4) A new schema generated to include your new metric definition will have been deployed overnight

5) The following 12am UTC a new partition of our user-facing stable views will have the previous day’s submissions available.

And then you commence querying! Easy as that.

Any questions?

The Questions:

What if I added a new metrics.yaml file?

That file needs to land in gecko-dev (the github mirror of mozilla-central) first. Only then can we (and by “we” I here mean the Data Team, by means of a bug you file) update the data pipeline. Then you get to wait until the next weekday’s midnight UTC (ish) for a schema deploy as per Step 4.

Generally this doesn’t add too much delay, but if landing the file happens after the pipeline folks have gone home, we get to wait until the next weekday’s midnight UTC.

The Nightly population is small and weird. How long until we get data from release?

Uptake of code to release takes a while longer. Code lands in mozilla-central, and gets into the next Nightly within 12h. Getting to Beta from Nightly means waiting until the next merge day (these days that’s on the first Monday of the month, or thereabouts). Getting to Release from Beta means waiting until the merge day after that.

If you’re unlucky, you’ll be waiting over two months for your instrumentation to be in a Release build that users can pull down.

And then you get to wait for enough Release users to update that you’re getting a representative sample. (This could take a week or so.)

So… nine weeks?

That sounds really bad! Is there anything we can do?

Why yes.

The first thing we can do is adjust our expectations. There’s a four-week sway from the worst-case to best-case on this slow path. It isn’t likely that you’ll always be landing instrumentation immediately after a merge day and get to wait the whole month until Nightly merges to Beta.

Your average wait for that is only two weeks. And the best case is a matter of a day or two.

So cross your fingers, and hope your luck is with you.

Secondly, instrumentation is (by itself) very low-risk, so you can “uplift” the instrumentation change directly to Beta without waiting for merge day.

This can cut your route to release down to _two weeks_, by (e.g.) landing in Nightly on Monday Nov 22, verifying that it works on Tuesday, requesting uplift on Wednesday, getting uplifted in the last Beta on Thursday Nov 25, then making the merge from Beta to Release on Dec 6.

(You do still get to wait a third week for the release population to update to the latest version.)

Thirdly, what are the chances that your instrumentation is measuring a feature you just built or just turned on? You want that feature to benefit from the slow-roll exposure to the more tolerant audiences of Nightly and Beta before it reaches Release, right? Automated testing is great, but nothing can simulate the wild variety of use cases and hardware combinations your feature will experience in the Real World.

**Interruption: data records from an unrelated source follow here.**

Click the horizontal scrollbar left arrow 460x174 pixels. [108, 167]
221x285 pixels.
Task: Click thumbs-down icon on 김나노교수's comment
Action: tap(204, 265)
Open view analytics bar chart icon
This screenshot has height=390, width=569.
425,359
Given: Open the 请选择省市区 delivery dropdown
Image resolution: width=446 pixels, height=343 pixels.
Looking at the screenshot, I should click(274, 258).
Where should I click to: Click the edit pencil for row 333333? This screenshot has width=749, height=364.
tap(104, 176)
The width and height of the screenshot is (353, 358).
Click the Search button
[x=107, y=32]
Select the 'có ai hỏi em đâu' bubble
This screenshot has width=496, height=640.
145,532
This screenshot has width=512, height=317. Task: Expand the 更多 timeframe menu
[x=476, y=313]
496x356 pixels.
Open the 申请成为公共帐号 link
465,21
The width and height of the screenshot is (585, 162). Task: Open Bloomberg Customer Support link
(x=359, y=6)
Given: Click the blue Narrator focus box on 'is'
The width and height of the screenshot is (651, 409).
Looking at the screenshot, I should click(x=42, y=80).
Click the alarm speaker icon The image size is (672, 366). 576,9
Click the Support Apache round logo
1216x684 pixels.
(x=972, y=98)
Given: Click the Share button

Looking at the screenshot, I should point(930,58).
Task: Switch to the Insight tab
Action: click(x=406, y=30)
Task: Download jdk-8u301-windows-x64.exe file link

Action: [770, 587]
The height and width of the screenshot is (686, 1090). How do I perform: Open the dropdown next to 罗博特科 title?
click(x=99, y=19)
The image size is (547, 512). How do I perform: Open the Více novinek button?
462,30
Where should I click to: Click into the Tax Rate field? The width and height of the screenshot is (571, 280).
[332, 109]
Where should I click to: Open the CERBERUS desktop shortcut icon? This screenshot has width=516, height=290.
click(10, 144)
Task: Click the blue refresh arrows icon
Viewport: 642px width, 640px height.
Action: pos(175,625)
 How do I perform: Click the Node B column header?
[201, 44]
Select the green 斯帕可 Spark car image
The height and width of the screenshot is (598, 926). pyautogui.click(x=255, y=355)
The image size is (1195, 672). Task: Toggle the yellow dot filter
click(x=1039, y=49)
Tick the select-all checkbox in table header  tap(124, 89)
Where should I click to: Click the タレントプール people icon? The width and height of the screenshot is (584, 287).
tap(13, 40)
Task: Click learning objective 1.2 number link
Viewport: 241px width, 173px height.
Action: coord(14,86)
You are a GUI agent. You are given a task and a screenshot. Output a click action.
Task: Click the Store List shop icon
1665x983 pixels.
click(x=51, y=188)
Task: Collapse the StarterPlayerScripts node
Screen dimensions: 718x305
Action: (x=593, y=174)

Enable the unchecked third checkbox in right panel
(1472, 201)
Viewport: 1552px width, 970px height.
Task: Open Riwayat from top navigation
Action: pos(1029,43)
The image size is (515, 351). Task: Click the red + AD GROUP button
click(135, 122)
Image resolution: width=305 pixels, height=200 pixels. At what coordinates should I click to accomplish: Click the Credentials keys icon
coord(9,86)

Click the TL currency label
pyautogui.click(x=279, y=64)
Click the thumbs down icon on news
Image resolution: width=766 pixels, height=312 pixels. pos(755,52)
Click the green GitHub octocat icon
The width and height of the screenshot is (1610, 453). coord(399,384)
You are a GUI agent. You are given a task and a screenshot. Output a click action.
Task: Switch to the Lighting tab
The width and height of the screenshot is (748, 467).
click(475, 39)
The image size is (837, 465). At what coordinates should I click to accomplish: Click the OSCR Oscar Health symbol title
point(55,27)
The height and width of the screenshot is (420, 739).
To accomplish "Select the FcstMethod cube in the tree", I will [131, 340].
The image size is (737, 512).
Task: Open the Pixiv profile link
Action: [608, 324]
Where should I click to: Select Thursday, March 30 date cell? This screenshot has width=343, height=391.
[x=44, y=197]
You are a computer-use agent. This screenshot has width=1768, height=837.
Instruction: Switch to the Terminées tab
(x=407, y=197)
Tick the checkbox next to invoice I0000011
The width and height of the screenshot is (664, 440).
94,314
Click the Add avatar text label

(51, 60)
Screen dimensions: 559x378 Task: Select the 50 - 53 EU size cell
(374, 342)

So what point is there getting your instrumentation into Release before the feature under instrumentation reaches it? Instead of measuring the interval between landing instrumentation and beginning analysis, perhaps measure the interval between the release of the feature you wish to instrument and beginning analysis?

That interval is only a day: gotta wait for that partition in the stable view. Sounds much better, doesn’t it?

Still, can I get data any faster?

The fastest time from Point A) Landing a metric, to Point B) Performing preliminary analysis on a metric, is about 12h:

1) Land your code just before a new Nightly is cut.

2) Hope that the number of Nightly users that update to the latest build over the next twelve hours is enough for your purposes.

If you didn’t luck out and have a schema deploy, you’ll need to dig your data out of the additional_properties JSON column. If you are lucky, you can use the friendly columns instead.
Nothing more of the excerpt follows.